Vacationing in the Gaza Strip

To relax, go to the closed checkpoint on the way to Rafah beach. For extreme sports, go to Gaza City and dodge Apache missiles…

I chose the latter. Yesterday I left to Gaza City for a few days vacation from ISM work and from the intensity of Rafah. At around 9:45 at night, as we were finishing a dinner of fresh vegetables and pasta soaked with olive oil and soy sauce in the we heard an Apache in the sky.

This is a totally normal occurence in Rafah so it didn’t phase me. Besides, it was Sunday, the day the UN helicopters fly over the border areas.

But helicopters are not an everyday occurence for Gaza City. We heard the bomb and ten minutes of silence and then ambulances and more ambulances and by that time the images were repeating themselves on Al Jazeera and CNN, medical workers picking body parts out of the sand in the eerie shadows of sirens in the night. At least 4 have been killed and I don’t know how many wounded.

I’ll have more information for you tomorrow, inshallah.

I’m staying with my friend Molly who lives in a gorgeous flat on the outskirts of the city, in Ramal area on the beach. This is probably the safest part of the city, although a couple of attacks have been carried out down the street from where we live. The place is luxury itself, a small clean room leads out to an immense patio of white tiles and garden and shade.

I’m hearing the US news hasn’t covered the incursions in Palestine, so for those of you who don’t have time to check the news, the army has been in the West Bank for days now. Tanks have surrounded all major towns and some smaller villages and passage in and out cut off.

Between Nablus, Hebron, and Tul Karem, 14 people have been killed and dozens injured. While the media was busy covering all the extrajudicial assassinations in the various cities, the army then flattened an entire shopping area by the Green Line near Tul Karem, demolishing 120 (I’ve also heard 140) stores and scheduling more for demolition.
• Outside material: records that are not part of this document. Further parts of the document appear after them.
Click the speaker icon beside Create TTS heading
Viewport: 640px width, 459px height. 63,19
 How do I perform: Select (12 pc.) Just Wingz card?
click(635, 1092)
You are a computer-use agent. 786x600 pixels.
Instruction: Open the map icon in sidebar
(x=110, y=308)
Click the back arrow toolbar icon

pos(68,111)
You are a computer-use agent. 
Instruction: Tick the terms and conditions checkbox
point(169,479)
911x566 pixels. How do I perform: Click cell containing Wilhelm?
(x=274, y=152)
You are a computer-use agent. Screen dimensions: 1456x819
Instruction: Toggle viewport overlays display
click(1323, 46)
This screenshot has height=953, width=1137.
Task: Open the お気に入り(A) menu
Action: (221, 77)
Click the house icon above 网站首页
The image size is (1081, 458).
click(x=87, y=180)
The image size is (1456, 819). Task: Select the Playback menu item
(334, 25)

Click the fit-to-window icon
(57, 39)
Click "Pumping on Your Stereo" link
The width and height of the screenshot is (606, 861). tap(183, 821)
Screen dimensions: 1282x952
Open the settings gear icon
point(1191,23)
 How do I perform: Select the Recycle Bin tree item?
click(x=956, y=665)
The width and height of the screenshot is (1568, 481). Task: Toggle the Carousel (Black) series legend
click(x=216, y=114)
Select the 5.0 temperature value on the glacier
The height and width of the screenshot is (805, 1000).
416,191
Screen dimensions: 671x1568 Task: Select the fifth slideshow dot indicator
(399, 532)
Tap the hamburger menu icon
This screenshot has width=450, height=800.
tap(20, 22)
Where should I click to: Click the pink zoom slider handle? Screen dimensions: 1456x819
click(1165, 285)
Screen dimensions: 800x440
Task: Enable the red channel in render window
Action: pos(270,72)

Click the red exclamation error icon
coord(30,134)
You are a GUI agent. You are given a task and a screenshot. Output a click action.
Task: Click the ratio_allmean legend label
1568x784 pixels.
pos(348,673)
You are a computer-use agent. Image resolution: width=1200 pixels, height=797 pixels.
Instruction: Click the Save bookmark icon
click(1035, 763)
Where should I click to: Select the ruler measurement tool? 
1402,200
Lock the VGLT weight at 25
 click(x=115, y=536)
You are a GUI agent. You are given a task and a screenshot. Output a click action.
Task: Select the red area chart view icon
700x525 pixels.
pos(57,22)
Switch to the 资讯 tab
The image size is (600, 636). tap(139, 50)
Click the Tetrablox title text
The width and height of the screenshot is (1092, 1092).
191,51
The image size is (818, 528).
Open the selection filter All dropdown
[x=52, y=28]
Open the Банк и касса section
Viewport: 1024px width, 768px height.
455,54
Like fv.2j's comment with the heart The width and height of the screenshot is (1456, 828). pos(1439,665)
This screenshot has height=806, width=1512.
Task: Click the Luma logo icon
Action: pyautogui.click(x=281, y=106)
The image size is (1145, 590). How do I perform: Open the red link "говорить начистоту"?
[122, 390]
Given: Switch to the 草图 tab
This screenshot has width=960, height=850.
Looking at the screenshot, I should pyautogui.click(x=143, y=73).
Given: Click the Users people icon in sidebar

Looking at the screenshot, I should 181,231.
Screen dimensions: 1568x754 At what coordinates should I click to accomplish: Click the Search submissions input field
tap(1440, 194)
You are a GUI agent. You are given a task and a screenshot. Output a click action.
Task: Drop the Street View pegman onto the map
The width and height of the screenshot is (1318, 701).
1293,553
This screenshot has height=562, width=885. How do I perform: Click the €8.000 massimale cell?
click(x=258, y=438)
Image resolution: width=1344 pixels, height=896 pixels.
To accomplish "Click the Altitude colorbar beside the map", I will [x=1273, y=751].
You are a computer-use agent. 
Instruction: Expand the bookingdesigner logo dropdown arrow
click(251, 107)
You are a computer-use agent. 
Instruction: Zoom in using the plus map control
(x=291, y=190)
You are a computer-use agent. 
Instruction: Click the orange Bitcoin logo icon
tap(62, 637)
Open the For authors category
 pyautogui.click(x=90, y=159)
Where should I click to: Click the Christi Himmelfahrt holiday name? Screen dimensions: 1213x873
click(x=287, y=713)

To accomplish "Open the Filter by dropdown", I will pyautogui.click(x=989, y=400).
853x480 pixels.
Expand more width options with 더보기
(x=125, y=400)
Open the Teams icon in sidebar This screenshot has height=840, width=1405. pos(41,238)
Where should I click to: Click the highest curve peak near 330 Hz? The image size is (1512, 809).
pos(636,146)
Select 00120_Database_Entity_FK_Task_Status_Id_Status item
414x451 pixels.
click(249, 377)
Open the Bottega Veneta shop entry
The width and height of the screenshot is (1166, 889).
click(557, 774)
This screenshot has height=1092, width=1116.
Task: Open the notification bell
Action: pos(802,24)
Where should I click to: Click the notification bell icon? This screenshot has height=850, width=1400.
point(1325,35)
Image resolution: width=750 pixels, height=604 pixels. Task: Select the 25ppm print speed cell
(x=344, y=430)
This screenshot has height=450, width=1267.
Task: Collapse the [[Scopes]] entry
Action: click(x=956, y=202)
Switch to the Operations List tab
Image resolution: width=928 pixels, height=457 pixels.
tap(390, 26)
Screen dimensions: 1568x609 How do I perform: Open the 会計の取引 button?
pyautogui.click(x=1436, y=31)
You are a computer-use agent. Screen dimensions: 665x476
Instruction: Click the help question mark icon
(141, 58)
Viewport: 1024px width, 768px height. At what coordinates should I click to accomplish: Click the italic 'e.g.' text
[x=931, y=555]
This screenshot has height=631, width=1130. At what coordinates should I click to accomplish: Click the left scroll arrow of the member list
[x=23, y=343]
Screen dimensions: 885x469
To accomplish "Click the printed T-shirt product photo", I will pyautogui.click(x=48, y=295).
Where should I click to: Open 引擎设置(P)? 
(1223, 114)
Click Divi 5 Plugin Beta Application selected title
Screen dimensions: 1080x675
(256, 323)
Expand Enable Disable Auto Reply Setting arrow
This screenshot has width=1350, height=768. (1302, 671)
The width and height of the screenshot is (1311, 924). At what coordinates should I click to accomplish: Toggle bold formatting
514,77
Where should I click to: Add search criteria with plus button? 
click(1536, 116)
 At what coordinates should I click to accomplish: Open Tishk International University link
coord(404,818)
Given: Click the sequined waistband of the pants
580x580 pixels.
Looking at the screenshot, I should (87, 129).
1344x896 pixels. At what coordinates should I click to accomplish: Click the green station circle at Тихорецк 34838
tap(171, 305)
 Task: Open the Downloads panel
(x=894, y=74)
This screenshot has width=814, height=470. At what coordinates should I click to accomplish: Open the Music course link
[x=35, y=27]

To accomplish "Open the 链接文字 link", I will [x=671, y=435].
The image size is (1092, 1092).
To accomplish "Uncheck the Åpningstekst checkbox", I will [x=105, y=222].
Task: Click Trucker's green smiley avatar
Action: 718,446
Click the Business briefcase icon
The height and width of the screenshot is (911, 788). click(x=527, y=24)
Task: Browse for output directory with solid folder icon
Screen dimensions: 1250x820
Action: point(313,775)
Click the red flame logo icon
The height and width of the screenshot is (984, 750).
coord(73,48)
This is the largest demolition since the beginning of the Intifada.

In the Gaza Strip, tanks have surrounded Beit Hanoun and Beit Lahia (everything North of Gaza City). In addition to last night’s attack, four days ago an Apache assassinated Ismail Abu Shanab, a Hamas non-militant professor and spokesperson, they say he was assassinated for his ability to speak. And in Rafah shooting has increased along the border almost to what it was before the ceasefire.

Laura Gordon is a 20-year-old American Jew who came to Israel in December 2002 with the Birthright Israel program and proceeded, three months later, to begin work with the International Solidarity Movement in Rafah. She moved to Rafah two days after Rachel Corrie was killed and has been there since. She works primarily in media work and documentation; and also to liase between the Rafah community and the international community through summer camp projects, cooperative building projects, and English teaching.